Stefano Caselli’s art is a perfect fit for this issue. The script bounces between ridiculous action and quiet, “interview style” asides, and Caselli absolutely nails both moments. In many cases, Caselli’s art adds to the fun of Thompson’s script, where many of the laughs come from the body language and facial expressions of Kate, America, and Clint.

I’m honestly really surprised at how much I enjoyed West Coast Avengers, but at this point I shouldn’t be that surprised, as Kelly Thompson is now three for three with me (her other series being Rogue and Gambit and Mr and Mrs. X). The best way I can describe this series is, well, it’s just fun, and reminds me of series like Superior Foes of Spider-Man and Astonishing Ant-Man. There’s plenty of jokes to be had at the expense of the characters, but at no point are those jokes totally out of character or ruining what has come before. This is easily my biggest surprise of the year, and I can’t wait to see the next issue.
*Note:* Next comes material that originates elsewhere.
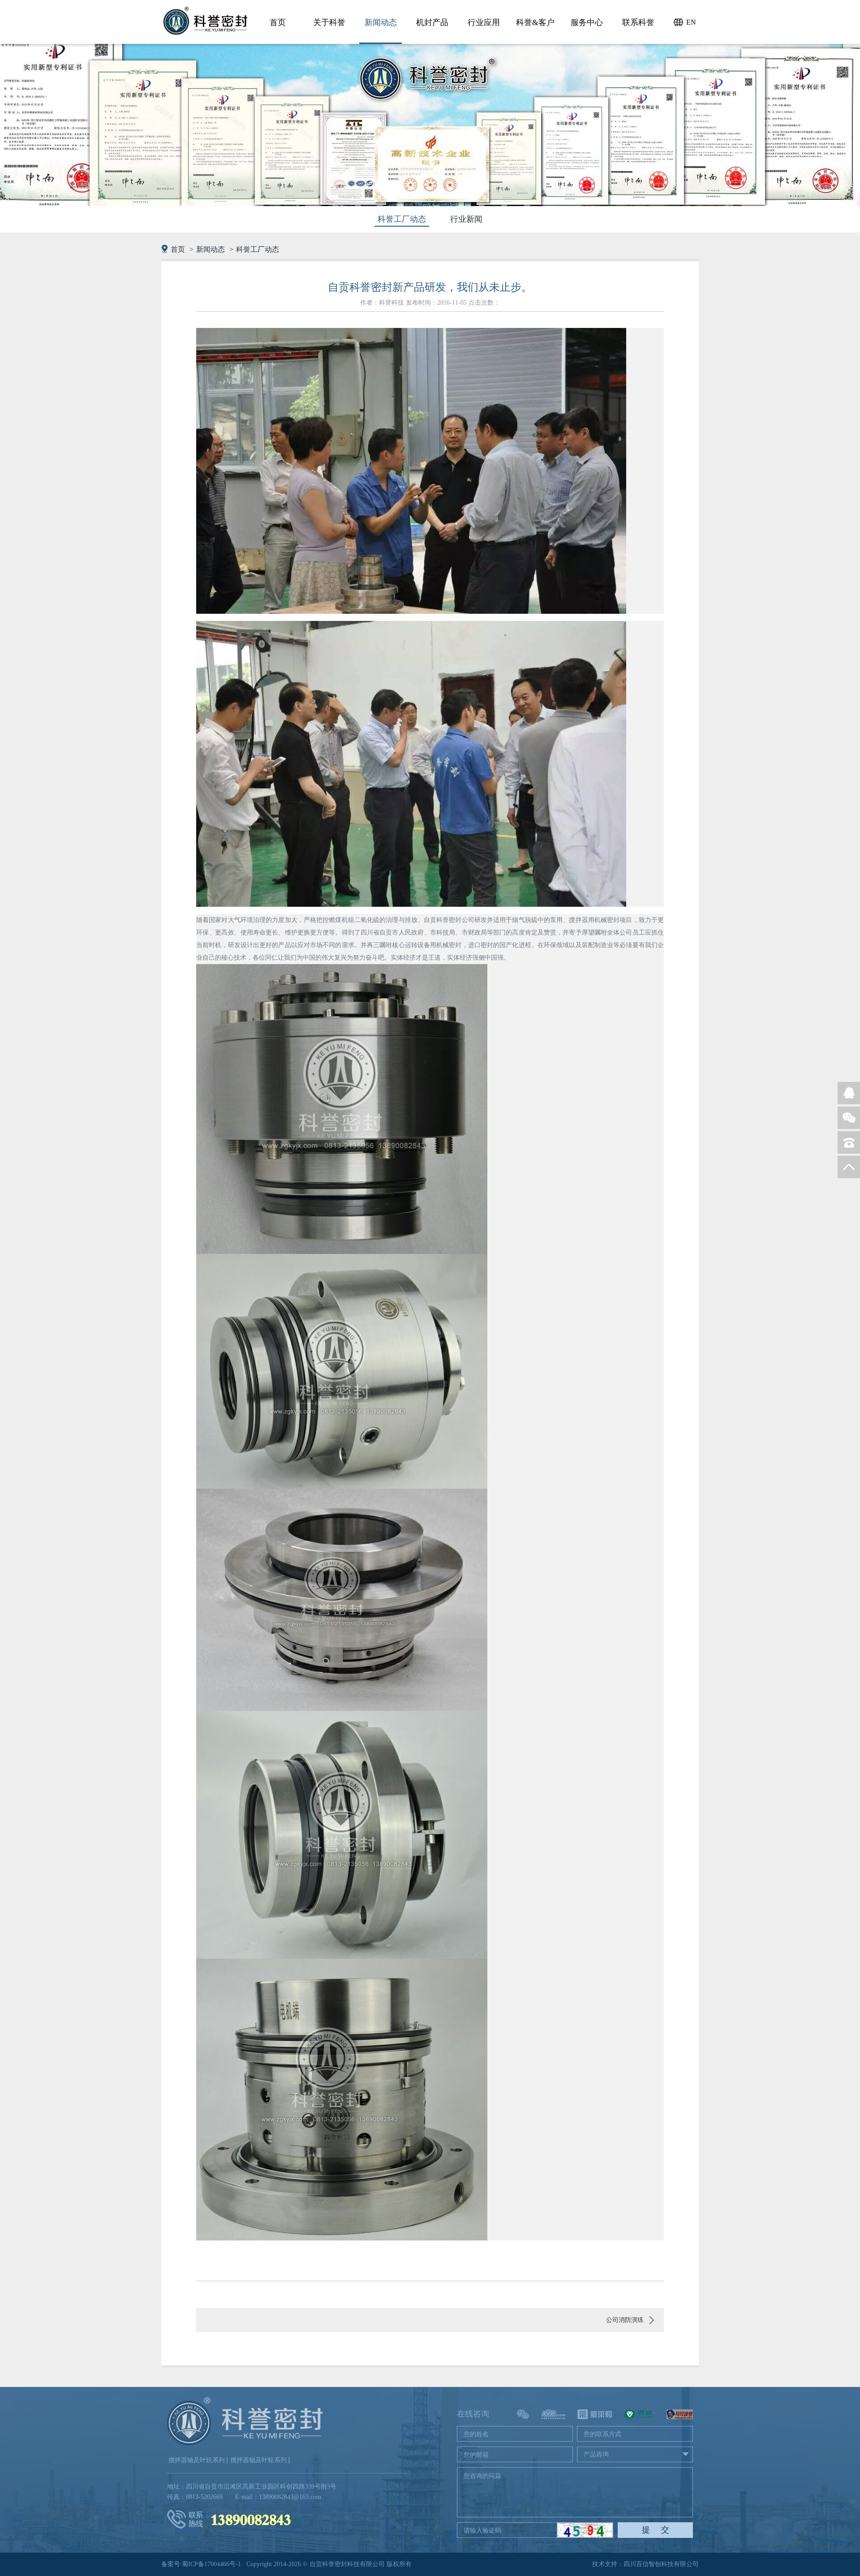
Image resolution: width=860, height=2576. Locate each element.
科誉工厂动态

Justice League Dark #2 (DC Comics) JLD_2_CVR_fnl_5af487d9466240.22688736

With one issue down, the “Dark” version of the Justice League is ready to rumble with the creatures that go bump in the night. James Tynion IV and Alvaro Martinez’ opening issue got the team assembled and left us hanging with a fight cliffhanger, and luckily for us, the second issue picks up right after that cliffhanger.

Well, almost right away. After giving us some background information on why Wonder Woman is leading this team, Tynion’s script jumps back into the action we left off on, and it’s clear that this new makeshift group of characters has a lot to learn when it comes to being a team. This issue is pretty heavy on Swamp Thing and his journey, and while that makes for some more intrigue with the team, it is a bit of a bummer that the other members of the team are taking a bit of a backseat. But the team is a cool mix of characters, and it’s expected that some narrative strings will need to be threaded in some early issues, so it still gets a pass from me.

Alvaro Martinez’ art is a great fit for this book, as he’s able to mix up the dark, spooky side of this series and the excellent action sequences with ease. There’s a great fluidity to Martinez’ work, and his depictions of the members of the team are amazing, his Swamp Thing being the stand out. I can’t wait to see what else he’s got up his sleeve.

Justice League Dark is exactly the kind of series DC needs right now, and the perfect book for comic readers who like superhero fare, but want something a little darker. While this issue was definitely slower than the previous one, there’s still plenty to like with this title, and if it keeps up with the potential, it’ll be an awesomely unique series.